Sometimes a number of events seem to stack up, and I deal (adequately) with one at a time until the next biggie comes. My teammate Beth talks about feeling like a rubber band that is stretched as far as it can go and then “twang!” the last biggie is just enough to make the rubber band break. This week was one of those weeks. I am watching our twins move from babyhood to toddlerhood and this factor on it’s own is probably the biggest one.  Another mother of twins wrote me with an understanding of this stage of raising twins and reminded me that it’s like ‘walking and not fainting’ (Is. 40:31).

Friday, I told a friend on the phone that Jenny Beth needed to go to the clinic because this was the second day on a fever, which could indicate malaria.

Ben and I with Josiah on his graduation day from 6th grade.

As I talked, Josiah burst through the door and said “she’s not the only one who needs to go to the clinic!” I took one look at his arm, which looked distorted and swollen and yelled for Ben to come quickly.

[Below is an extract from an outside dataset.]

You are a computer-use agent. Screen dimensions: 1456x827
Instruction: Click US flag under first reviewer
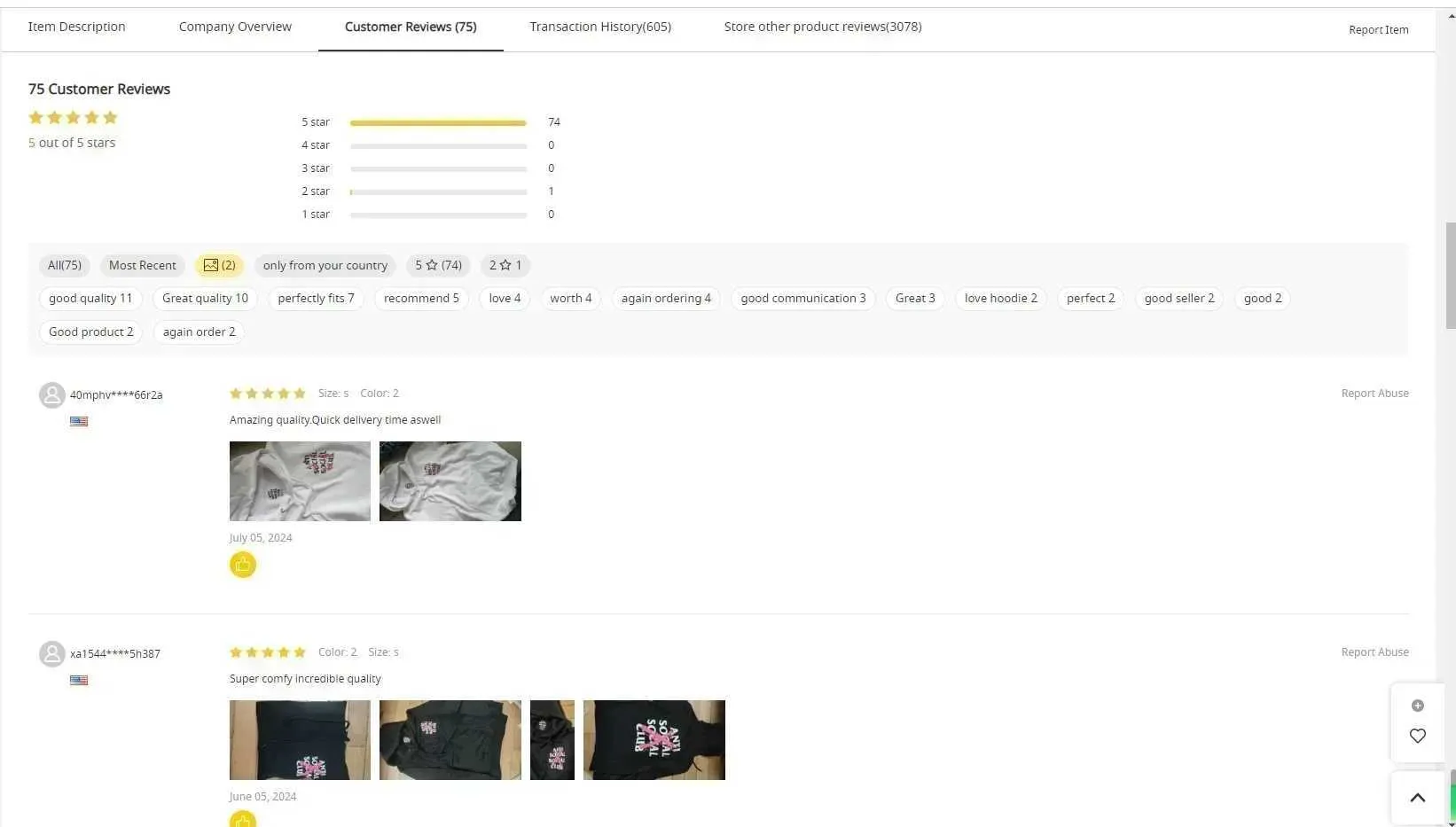coord(79,422)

After getting some ice and a towel to wrap it up, we piled into the truck and rushed down to the clinic.  After several x-rays we learned that Joe had broken his arm in two places and dislocated it as well. I stayed during the x-rays and long enough for Jenny Beth to get a malaria slide done, and returned home, wondering what the next step was going to be. We have very good doctors and nurses here looking after us, but when they don’t have the equipment or supplies to deal with something, they send us toAustralia. Joe came home with a cast on his arm that day, but he will have to see an orthopedic surgeon to make sure it will heal right. For those of you with medical knowledge, it’s a Salter Harris fracture, through the growth plate.

Of course I will want Joe to get the medical attention he needs for his arm, but the other part of me wonders how I will manage with the four younger children (especially the twins) at home without Ben here. This is one of the ‘hard’ things of missionary life…dealing with crisis (even a non-life-threatening one) without family nearby. We’ve already had many offers of help from friends, which is good, but it will be hard to handle the twins on my own without Ben. But like my friend says, God gives us the strength to walk and not faint.